離婚するはずが、エリート警視は契約妻へ執愛を惜しまない~君のことは生涯俺が守り抜く~
永嗣さんの車は都心の高級ブランドのショップが立ち並ぶ一角に止まった。
ショップのひとつから黒いスーツの店員さんが素早く出てきて、永嗣さんから鍵を預かる。
「お願いします」
鍵を渡すあまりに慣れた仕草に、やっぱり頭の中が疑問符でいっぱいになる──永嗣さん、何者なの?

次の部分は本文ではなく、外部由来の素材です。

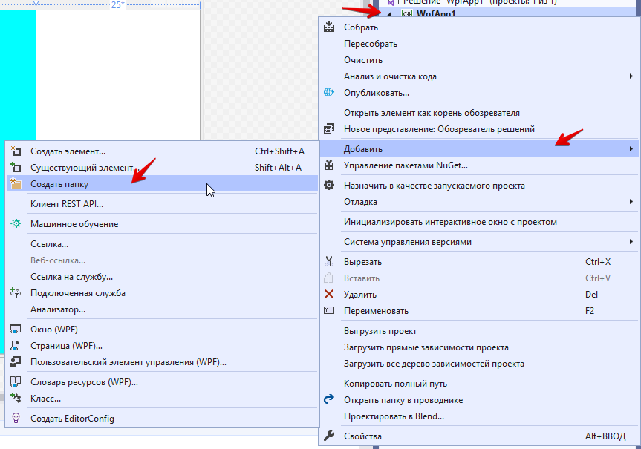641x449 pixels.
Task: Click the lightbulb icon for EditorConfig
Action: pyautogui.click(x=16, y=418)
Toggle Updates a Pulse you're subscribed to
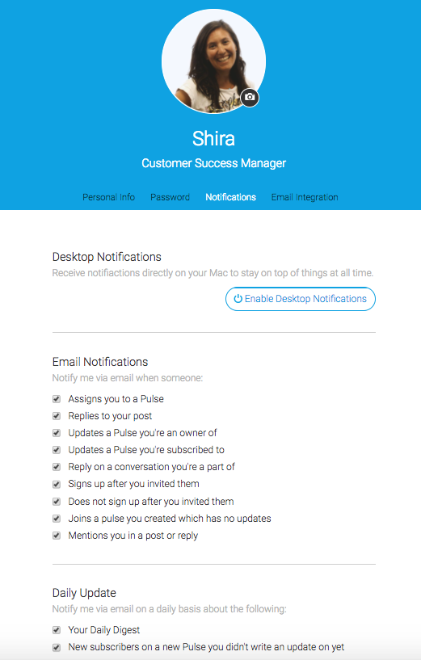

降りようとすると、永嗣さんがドアを開けてくれた。頭を下げて車を降り、彼に続いてショップのひとつに入る。思い切り挙動不審な自信がある……
「徳重様、本日は……」
すっと出てきた金のネームプレートを付けた男性に、永嗣さんは穏やかに言う。
「彼女に合う服をお願いできますか? 食事に行きます」
永嗣さんが告げた店名は、ここから近くの高級に超を重ねた外資系ホテル。
お店の名前的に、中華料理だろうか。ヒェッという悲鳴が漏れそうになる。
「かしこまりました」
……かしこまらないで!
私はばっと永嗣さんを見上げる。彼はきょとんと私を見返した。
「い、今からなにを」
「指輪はダメなんだろう?」
「いえ、そうじゃなくて」
服ならいいとか言ってません……!
ここにきて、私はようやく気がつく。これも誕生日プレゼントってこと……!?
でもここまでされたら、私、何もお返しできそうにない……!
私の必死の目での抵抗むなしく、私はショップのお姉さんによってずるずるとやけに広い更衣室へと引き摺られていった。

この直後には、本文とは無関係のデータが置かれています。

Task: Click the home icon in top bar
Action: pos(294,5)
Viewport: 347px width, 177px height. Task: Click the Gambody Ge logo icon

そうして、着せ替え人形のごとくさまざまな服を着させられて。
「肩がすうすうします……」
なぜか現れたメイクさんによってお化粧まで施されながら、私はそんな感想を呟いた。
私がいま着ているワンピースは、グレイッシュホワイトのレースのワンピース。レースと言っても、大きな花柄に編み込まれたレースが幾重にも重なった、明らかに手間がかかっているとわかるものだった。
靴はアイヴォリーホワイトのピンヒール。ヒールは高すぎず低すぎず、歩きやすい。
「よくお似合いです」
にこにことお姉さんが言う。メイクさんも楽しげにメイクをしてくれて……
「あれ、風香様。もしかして人からメイクされるの、よくあります?」
「……あ、それはあるかもしれません。イトコのメイクの実験台によくなっていたので」
「ふふふ、イトコ様のお気持ち分かります。これだけの美人がそばにいたら色々したくなりますもの」
「ねー! 本当に。わたくし達もお召し物を選ばせていただくのめちゃくちゃテンション上がりました!」
リップサービスであろうお姉さん達の言葉に、お世辞と分かっていても照れ半分に頬が綻ぶ。
そうして髪までセットしてもらい、更衣室から出ると。
「……わ」
思わず彼を見て感嘆が漏れた。
そこにいたのは、三揃えのスーツをぴしりと着こなした永嗣さんで……華やかな赤系のネクタイがやけに似合う。腕時計もいつの間にやら変わっていた。
髪の毛もさっきまでとは違う感じ、オールバック気味ににセットしてあって、なんていうか、イケメンはなにしても似合うんだなあって……
永嗣さんが少し眩しそうに目を細めて、革靴の音を鳴らして私の側までやってきた。
「似合ってる」
じっと私を見つめて放たれたその言葉に、顔どころか首まで熱くなる──
「行こうか」
「あっ、あのっ」
必ず服の代金お返しします、と言おうと思ったけれど……また怒られそうだから、素直に受け取っておくことにした。
「ありがとう、ございます……」
永嗣さんは無言で私の手を取る。
大切な人にそうするように──永嗣さんの大きな手。骨張った、男の人の指が私のものと絡む。
──ああ、期間限定だとしても、私はこの人の奥さんになるのだ。
(耐えられるかなあ……)
私はいつか来るお別れを想像して少し辛くなる。笑顔で、綺麗にお別れしなくちゃいけないのに。
忘れてはいけない。
私の目的は「結婚することによって身を守る」ことで。
永嗣さんの目的は「離婚することによって政略結婚しないで済むようにすること」なのだ。